Rare Porsche 917, Last to Race at Le Mans, Poised for $5.4 Million Auction

Rare Porsche 917

Porsche’s iconic 917 holds an esteemed place in motorsport history, its presence in a collector’s lineup akin to a prized fossil in a museum. Just as the Tyrannosaurus rex reigns in the annals of natural history, the 917 commanded the racetracks with unparalleled power and performance.

A remarkable Porsche treasure is set to grace the stage at the upcoming RM Sotheby’s Monaco auction, hosted at the prestigious Grimaldi Forum on May 10 and 11. Emerging for the first time in over a decade, this particular 917K, possibly the ultimate iteration of the model, presents a rare opportunity for serious collectors or institutions to acquire a profoundly significant piece of Porsche’s racing legacy. With the potential to continue its illustrious career, chassis No. 917-K81 could prove a formidable contender in various historic race series under new ownership.

In 1969, Porsche unleashed the 917 with ambitions aimed at conquering the World Sportscar Championship, crafting 25 examples initially for homologation. Harnessing the 5.0-liter regulations, Porsche engineered a potent 4.5-liter flat-12 engine, evolving through the 1971 season to the 917K (Kurzheck, German for “short tail”), boasting up to 630 hp. Subsequent 917 models, tailored for the Can-Am series, emerged as entirely different beasts, exemplified by the 917/30’s staggering 1,100 hp output.

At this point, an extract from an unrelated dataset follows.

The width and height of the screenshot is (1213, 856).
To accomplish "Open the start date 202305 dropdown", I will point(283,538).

Chassis No. 917-K81 distinguishes itself not only through its illustrious pedigree and pristine condition but also as the final 917 series contender to grace the revered 24 Hours of Le Mans circuit. Reappearing on the scene after a decade-long hiatus from endurance racing, the 917 seized the opportunity to compete in the 1981 event, capitalizing on a brief window of eligibility before the advent of Group C regulations in 1982.

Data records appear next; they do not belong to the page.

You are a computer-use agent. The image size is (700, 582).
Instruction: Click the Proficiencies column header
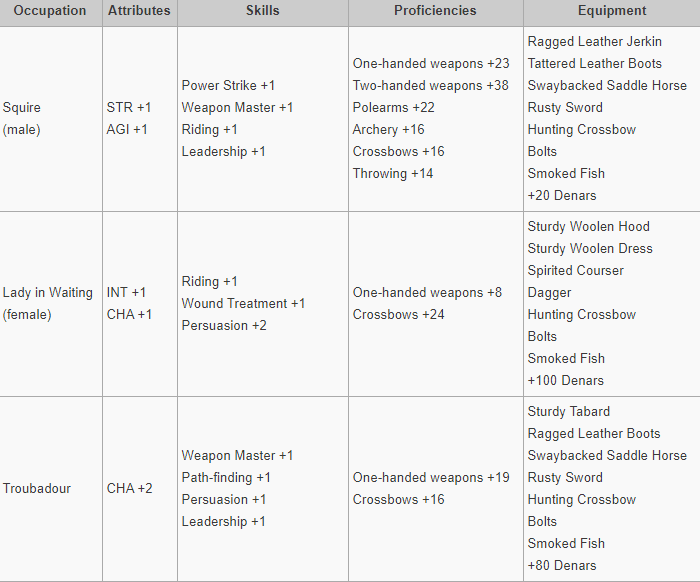coord(435,11)
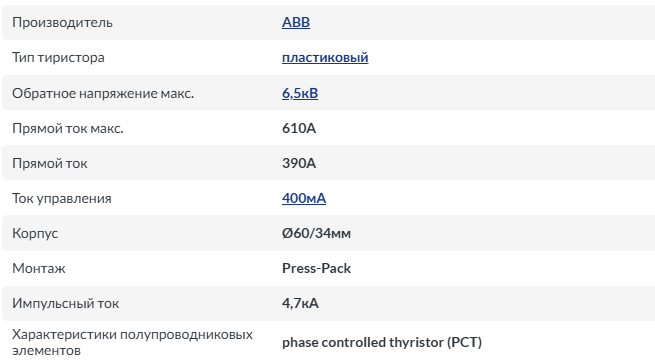Open the ABB manufacturer link
Screen dimensions: 655x364
[296, 22]
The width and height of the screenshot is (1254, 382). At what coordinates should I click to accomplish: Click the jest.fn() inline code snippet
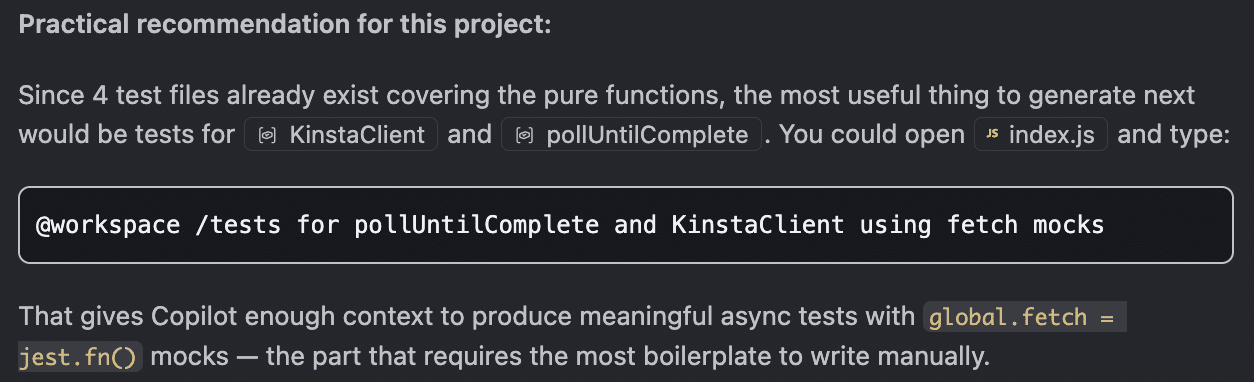coord(81,356)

Constructed by Cologne-based Kremer Racing under Porsche’s auspices and factory backing, this vehicle benefited from state-of-the-art chassis schematics and a duo of Type 912 flat-12 engines specifically developed for the 917. The decade gap between chassis No. 917-K81 and its predecessors endowed it with unparalleled competitiveness, leveraging cutting-edge tire technology and aerodynamic advancements.

During the 1981 edition of the 24 Hours of Le Mans, drivers Bob Wollek, Xavier Lapeyre, and Guy Chasseuil piloted the car to a commendable ninth position before an unfortunate collision with a back marker caused an oil leak, leading to their retirement after seven hours. Subsequently, the car participated in the 1981 Brands Hatch 1000 Kilometers with Bob Wollek and Henri Pescarolo behind the wheel. Despite leading the race midway, Wollek retired the car nine laps later. While the 917’s official racing career drew to a close, it etched thrilling chapters in motorsport history. With an estimated auction value of approximately $5.4 million, the fate of this legendary 917 awaits the decisive strike of the auctioneer’s gavel.